Groundwater arsenic and antimony mobility from an antimony mining area: Controls of sulfide oxidation, carbonate and silicate weathering, and secondary mineral precipitation

Abstract

Sulfide mineral oxidation has been recognized as the key driver of arsenic (As) and antimony (Sb) mobility in mining-impacted groundwater. However, the role of carbonate and silicate weathering and secondary mineral precipitation in this process remain unknown. A comprehensive geochemical study of groundwater was conducted in an Sb-mining area, Hunan, China, with samples collected from aquifers of the Xikuangshan Formation (D₃x), the Shetianqiao Formation (D₃s), and the Lower Carboniferous Formation (C₁y). Results show co-enrichment of dissolved As and Sb with concentrations reaching up to 28.8 and 22.1 mg/L, respectively. The significant positive correlation between SO₄²⁻ and As or Sb concentrations, coupled with the similarity of δ³⁴S-SO₄ to δ³⁴S signature of sulfide minerals (e.g., arsenopyrite and stibnite), indicate sulfide mineral oxidation as the primary mobilization mechanism. The significantly higher SO₄²⁻ concentrations support more extensive sulfide mineral oxidation in the D₃s aquifer than those in the D₃x and C₁y aquifers, which was responsible for its significantly higher As and Sb concentrations.
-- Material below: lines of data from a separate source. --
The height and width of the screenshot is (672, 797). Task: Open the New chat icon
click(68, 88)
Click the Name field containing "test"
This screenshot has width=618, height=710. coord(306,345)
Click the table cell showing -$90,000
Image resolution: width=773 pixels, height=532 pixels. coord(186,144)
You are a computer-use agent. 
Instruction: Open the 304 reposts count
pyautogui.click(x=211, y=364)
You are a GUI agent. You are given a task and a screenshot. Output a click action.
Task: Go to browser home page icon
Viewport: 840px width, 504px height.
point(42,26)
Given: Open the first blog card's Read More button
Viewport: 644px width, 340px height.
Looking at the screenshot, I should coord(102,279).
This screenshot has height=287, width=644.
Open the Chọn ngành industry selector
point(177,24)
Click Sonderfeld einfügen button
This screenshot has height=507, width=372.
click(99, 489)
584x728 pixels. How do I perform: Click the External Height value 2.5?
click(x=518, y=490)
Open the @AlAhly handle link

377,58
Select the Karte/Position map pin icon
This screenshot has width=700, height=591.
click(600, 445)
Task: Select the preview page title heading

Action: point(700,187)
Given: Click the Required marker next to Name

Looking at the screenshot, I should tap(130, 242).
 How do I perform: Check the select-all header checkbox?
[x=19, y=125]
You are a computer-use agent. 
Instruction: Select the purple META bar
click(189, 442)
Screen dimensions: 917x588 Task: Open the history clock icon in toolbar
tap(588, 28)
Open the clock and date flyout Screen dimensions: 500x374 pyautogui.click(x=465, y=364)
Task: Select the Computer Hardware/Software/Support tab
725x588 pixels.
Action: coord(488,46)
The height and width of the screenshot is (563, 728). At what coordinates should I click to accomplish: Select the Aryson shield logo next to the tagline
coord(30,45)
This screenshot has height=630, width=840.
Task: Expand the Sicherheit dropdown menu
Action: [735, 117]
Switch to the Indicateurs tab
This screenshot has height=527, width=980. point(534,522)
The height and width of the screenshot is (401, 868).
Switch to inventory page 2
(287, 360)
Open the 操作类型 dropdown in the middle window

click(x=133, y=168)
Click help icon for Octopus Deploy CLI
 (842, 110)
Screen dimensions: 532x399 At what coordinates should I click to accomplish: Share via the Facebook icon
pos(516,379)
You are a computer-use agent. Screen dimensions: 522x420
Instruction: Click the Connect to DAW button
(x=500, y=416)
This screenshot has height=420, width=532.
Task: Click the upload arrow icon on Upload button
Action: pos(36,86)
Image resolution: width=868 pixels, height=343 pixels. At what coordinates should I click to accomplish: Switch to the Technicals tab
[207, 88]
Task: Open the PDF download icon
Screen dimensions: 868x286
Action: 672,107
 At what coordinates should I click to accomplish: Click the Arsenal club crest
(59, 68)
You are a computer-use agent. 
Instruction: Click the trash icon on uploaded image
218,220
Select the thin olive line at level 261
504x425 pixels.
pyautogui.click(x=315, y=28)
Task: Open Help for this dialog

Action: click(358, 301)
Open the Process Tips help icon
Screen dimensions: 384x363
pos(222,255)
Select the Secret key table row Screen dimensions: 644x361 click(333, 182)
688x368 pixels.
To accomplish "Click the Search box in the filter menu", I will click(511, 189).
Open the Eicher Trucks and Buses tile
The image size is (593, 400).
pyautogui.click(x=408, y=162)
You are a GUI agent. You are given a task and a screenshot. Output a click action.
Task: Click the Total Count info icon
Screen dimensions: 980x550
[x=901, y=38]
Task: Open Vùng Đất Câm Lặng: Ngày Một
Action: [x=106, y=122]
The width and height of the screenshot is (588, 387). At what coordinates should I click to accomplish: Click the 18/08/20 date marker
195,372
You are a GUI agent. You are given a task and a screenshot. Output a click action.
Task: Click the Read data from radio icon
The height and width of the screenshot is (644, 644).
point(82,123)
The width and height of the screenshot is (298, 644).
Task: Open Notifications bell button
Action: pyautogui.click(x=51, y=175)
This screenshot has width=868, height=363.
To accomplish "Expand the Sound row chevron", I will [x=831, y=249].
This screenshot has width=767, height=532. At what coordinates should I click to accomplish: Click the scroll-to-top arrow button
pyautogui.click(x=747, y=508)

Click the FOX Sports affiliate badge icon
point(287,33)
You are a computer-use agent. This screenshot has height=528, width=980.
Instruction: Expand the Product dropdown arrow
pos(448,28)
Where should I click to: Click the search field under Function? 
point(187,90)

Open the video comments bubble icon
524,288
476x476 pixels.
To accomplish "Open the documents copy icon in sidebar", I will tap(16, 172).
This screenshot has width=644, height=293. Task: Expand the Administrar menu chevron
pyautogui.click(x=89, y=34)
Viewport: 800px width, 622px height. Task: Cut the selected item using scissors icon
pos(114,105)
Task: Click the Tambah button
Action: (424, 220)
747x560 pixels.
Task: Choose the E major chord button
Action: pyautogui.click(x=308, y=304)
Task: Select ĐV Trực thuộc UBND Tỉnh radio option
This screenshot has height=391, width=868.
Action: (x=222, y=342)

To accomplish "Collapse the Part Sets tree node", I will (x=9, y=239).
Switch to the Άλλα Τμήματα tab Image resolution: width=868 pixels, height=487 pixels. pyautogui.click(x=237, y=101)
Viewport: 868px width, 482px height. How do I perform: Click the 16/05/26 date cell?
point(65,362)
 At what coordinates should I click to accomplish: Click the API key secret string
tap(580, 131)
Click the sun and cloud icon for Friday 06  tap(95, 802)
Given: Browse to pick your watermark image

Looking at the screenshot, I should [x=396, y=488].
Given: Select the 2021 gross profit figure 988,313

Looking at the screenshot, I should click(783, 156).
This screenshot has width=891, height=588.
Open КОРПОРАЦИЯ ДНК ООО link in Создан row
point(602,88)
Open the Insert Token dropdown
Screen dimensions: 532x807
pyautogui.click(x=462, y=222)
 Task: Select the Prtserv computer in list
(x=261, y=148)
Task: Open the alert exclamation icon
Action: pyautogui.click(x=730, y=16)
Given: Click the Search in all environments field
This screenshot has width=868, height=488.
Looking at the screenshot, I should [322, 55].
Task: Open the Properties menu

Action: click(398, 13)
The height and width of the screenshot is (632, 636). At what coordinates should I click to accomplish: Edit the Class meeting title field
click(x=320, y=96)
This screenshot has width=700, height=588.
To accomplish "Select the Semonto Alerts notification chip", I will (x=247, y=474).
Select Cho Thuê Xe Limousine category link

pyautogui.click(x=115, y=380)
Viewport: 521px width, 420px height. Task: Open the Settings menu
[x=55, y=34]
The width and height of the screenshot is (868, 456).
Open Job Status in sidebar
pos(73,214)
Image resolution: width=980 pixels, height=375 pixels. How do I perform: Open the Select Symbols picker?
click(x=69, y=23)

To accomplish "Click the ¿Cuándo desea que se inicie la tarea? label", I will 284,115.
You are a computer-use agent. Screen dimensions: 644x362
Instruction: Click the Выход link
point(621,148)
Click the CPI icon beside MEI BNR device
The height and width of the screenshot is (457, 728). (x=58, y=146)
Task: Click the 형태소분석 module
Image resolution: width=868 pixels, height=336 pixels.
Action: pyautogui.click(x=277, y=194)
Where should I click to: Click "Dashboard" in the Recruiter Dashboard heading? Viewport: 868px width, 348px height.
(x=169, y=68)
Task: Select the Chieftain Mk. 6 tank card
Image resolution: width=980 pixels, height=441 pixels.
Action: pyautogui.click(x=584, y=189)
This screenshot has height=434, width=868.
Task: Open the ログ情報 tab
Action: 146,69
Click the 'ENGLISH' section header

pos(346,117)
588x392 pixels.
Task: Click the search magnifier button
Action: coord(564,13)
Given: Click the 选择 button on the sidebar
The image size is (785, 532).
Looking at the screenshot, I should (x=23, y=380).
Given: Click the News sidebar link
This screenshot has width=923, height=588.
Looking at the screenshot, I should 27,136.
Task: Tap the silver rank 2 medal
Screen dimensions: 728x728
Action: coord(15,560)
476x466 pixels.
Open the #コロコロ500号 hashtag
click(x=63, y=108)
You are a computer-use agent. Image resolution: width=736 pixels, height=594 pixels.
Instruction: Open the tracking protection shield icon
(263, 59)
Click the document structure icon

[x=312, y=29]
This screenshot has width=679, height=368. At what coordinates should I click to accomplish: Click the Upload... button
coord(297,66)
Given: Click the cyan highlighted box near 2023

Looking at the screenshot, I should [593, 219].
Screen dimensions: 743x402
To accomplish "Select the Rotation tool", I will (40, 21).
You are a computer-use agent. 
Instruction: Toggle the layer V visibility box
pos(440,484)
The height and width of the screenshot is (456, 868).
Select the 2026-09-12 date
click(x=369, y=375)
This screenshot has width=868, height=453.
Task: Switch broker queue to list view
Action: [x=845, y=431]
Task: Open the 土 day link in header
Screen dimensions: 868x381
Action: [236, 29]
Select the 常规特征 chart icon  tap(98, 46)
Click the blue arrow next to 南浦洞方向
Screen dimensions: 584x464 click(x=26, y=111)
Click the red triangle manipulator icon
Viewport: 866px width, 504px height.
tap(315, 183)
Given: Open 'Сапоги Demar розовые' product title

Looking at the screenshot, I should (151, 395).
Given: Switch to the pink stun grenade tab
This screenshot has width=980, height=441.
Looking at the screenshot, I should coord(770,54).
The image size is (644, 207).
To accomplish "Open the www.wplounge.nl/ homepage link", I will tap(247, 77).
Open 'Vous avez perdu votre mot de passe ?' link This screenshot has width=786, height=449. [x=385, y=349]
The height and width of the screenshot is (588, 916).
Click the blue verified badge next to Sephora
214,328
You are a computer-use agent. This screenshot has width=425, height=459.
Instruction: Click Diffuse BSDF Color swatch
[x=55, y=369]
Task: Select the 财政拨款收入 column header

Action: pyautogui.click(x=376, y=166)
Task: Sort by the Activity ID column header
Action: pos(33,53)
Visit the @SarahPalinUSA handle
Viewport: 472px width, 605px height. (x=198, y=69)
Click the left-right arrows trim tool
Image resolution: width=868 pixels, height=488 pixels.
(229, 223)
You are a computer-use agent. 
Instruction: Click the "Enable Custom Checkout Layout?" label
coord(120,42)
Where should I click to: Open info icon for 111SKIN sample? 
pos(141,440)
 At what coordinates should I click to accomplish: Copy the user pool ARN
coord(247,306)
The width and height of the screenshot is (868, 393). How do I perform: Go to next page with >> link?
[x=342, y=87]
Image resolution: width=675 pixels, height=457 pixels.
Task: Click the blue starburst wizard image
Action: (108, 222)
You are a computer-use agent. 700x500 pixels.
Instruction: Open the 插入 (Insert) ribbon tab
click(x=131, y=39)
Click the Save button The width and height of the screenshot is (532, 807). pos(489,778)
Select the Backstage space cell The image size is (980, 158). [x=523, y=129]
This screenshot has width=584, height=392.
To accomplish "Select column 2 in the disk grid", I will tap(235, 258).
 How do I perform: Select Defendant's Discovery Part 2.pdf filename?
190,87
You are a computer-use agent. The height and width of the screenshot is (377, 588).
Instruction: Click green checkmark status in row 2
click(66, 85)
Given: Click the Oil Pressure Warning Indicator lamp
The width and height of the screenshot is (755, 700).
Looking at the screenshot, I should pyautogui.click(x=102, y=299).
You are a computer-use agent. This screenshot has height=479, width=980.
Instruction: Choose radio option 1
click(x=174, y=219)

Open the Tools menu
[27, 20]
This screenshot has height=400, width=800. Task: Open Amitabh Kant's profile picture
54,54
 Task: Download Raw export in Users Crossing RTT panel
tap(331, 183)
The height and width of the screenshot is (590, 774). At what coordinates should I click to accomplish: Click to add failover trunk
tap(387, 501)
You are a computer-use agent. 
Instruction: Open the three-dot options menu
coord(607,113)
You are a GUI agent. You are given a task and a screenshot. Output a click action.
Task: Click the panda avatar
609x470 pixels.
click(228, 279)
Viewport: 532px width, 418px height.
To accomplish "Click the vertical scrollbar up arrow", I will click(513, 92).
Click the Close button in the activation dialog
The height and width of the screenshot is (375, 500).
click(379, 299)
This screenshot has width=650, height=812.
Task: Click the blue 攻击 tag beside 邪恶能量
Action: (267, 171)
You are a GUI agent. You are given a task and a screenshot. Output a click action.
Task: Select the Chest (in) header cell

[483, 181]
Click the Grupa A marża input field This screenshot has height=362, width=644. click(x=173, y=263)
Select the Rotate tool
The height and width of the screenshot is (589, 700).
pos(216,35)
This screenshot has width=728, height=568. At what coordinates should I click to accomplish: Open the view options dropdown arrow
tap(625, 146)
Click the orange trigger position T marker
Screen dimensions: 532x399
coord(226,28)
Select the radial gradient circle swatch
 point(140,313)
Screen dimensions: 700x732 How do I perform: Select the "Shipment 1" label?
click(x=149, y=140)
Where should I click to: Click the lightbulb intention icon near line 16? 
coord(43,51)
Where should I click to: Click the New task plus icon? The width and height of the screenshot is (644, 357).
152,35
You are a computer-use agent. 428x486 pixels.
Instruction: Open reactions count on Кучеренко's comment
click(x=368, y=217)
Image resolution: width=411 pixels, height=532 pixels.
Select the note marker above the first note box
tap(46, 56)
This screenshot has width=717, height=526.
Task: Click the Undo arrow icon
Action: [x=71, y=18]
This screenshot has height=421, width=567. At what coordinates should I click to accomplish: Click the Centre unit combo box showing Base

The SO₄²⁻/Σ⁺ against Ca²⁺/Σ⁺ cross plot suggests that, in addition to sulfide mineral oxidation, silicate weathering was more prevalent in the D₃s groundwater, which may contribute to enhance As and Sb mobility. However, carbonate dissolution triggered by sulfide mineral oxidation dominated in the C₁y groundwater with significantly higher Ca²⁺/Σ⁺, favoring the precipitation of pharmacolite (CaHAsO₄:2H₂O) and Ca₂Sb₂O₇, which acted as important sinks for dissolved As and Sb. This study highlights that, in addition to sulfide mineral oxidation, the carbonate and silicate weathering and precipitation of As and Sb-bearing minerals are also pivotal in influencing the As and Sb mobility in groundwater from a mining area.